Gilfoyle’s lawyers argued that Paula had been subjected to ‘appalling mental trauma’ as a result of an earlier relationship with a convicted murderer and rapist. Paula Gilfoyle met Mark Roberts in 1973 when she was 14 years of age and he was 17. The couple became engaged in 1974. In October that year, Roberts strangled Christine Buckley to death with his belt hours after having sex with her near the park’s toilet block. He dumped the young girl’s body in the lake. Paula Gilfoyle stood by Roberts when he was convicted of the woman’s rape and murder.
Before that shocking event, there was an earlier suicide attempt. In fact, suicide and depression were persistent themes throughout her teenage diaries. For example, amongst the papers revealed in 2010, there was a suicide letter to her from another fiancé which used the same wording as Paula’s suicide note (‘Please don’t blame yourself’).
The CCRC reckoned that the diaries did not reveal ‘anything more than adolescent experiences’ and rejected the claim that Paula had ‘a morbid obsession’.
Eddie Gilfoyle did not give evidence at his own trial. His lawyers argued that he was incapable of giving testimony because he was suffering from a psychiatric disorder exacerbated by being denied medication during his trial. Matt Foot had obtained prison prescription charts indicating that his medication had been withheld and, it was argued, that the withdrawal compromised his ability to make an informed decision about whether to testify or not.
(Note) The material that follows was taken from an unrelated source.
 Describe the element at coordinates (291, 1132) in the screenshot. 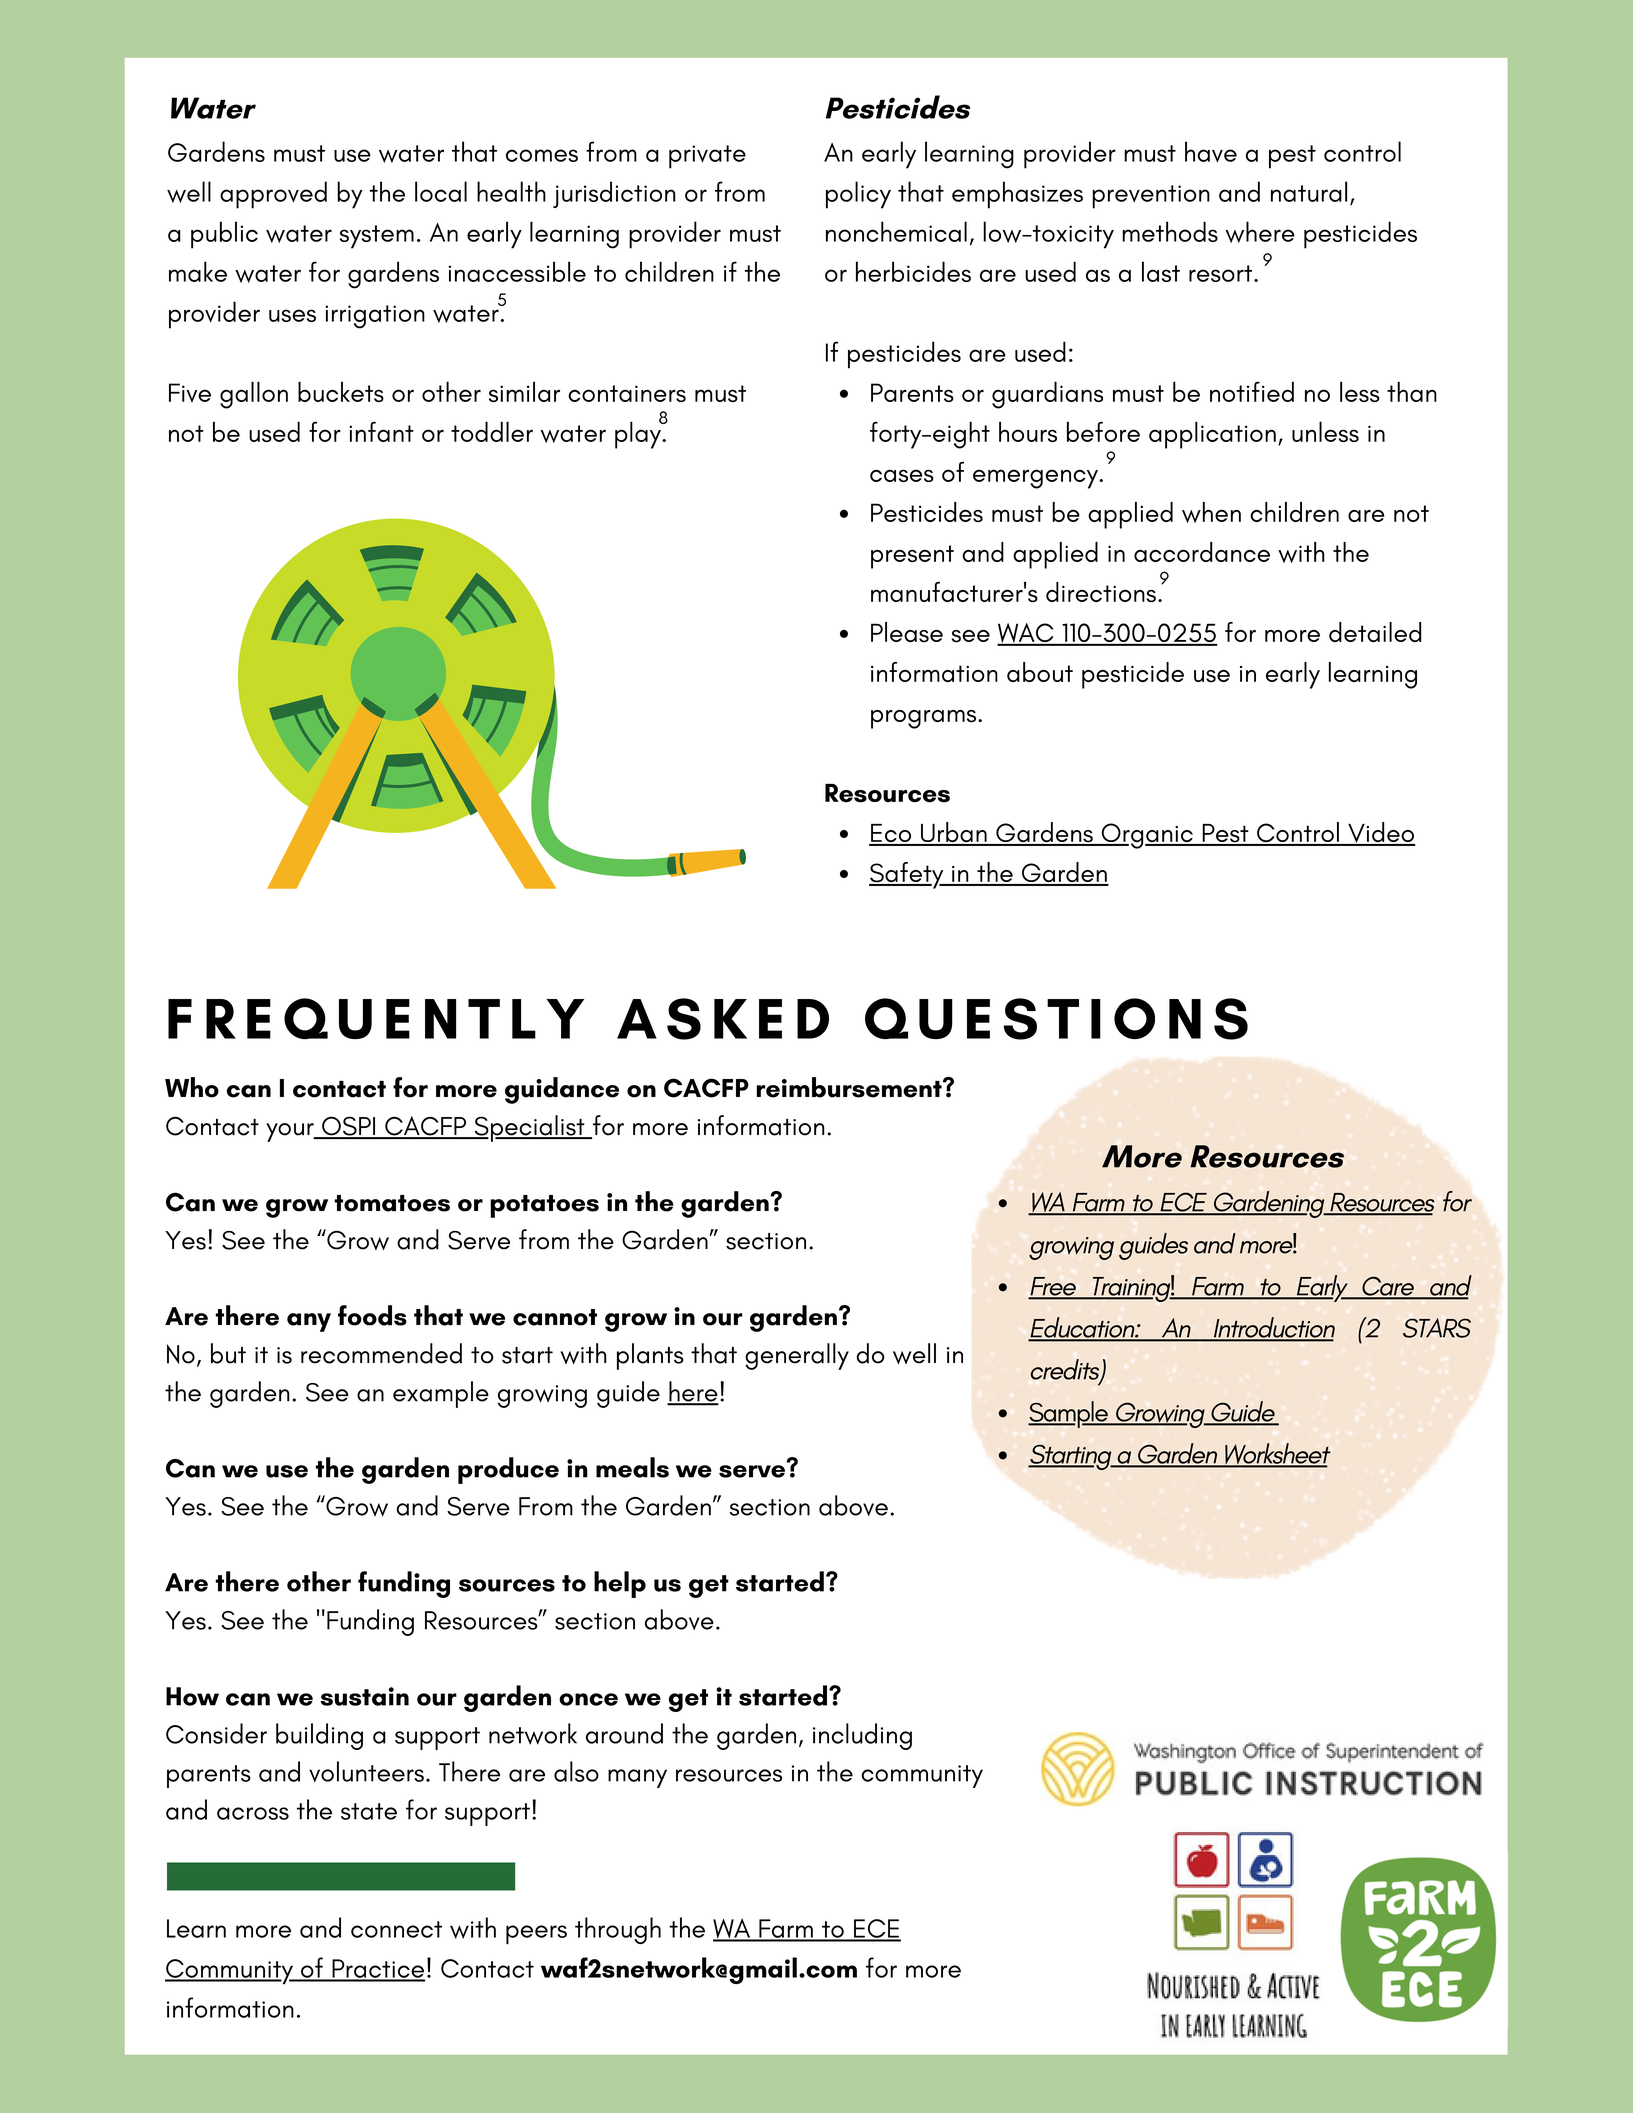

I see `your` at that location.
Finally, Gilfoyle’s legal team argued that the CCRC failed to get to grips with its contention that it would have been possible for Paula to have tied the knot in the rope from which she was found hanging unaided. The prosecution had originally argued that a heavily pregnant Paula would not been able to have pass the rope over the beam of the garage – a notion completely undermined by the 1996 Trial & Error which pointed out that a doubling up of the rope would have given it the required stiffness for it to be fed over the beam in one easy motion.
The Court of Appeal in 2000 accepted that the tie of the knot meant it was impossible for Paula to have done it single-handedly. A point attacked by Gilfoyle’s lawyers in their latest application and which the CCRC acknowledged was possible albeit unlikely.
The original rope, knot and all, had been thrown away at the post mortem. How the knot was tied was based upon the recollection of the coroner’s officer who had originally taken control of the crime scene and who was convinced that Paula had taken her own life. The lawyers describe the CCRC’s approach to the rope as ‘marbelled through with incomprehension or illogical reasoning’.
The High Court rejected the arguments and also that the CCRC’s had been flawed in its approach. ‘It’s pretty strange to say the least for the court to spend 60 pages insisting that there is nothing in our challenge,’ Foot commented. ‘People might well think that speaks for itself.’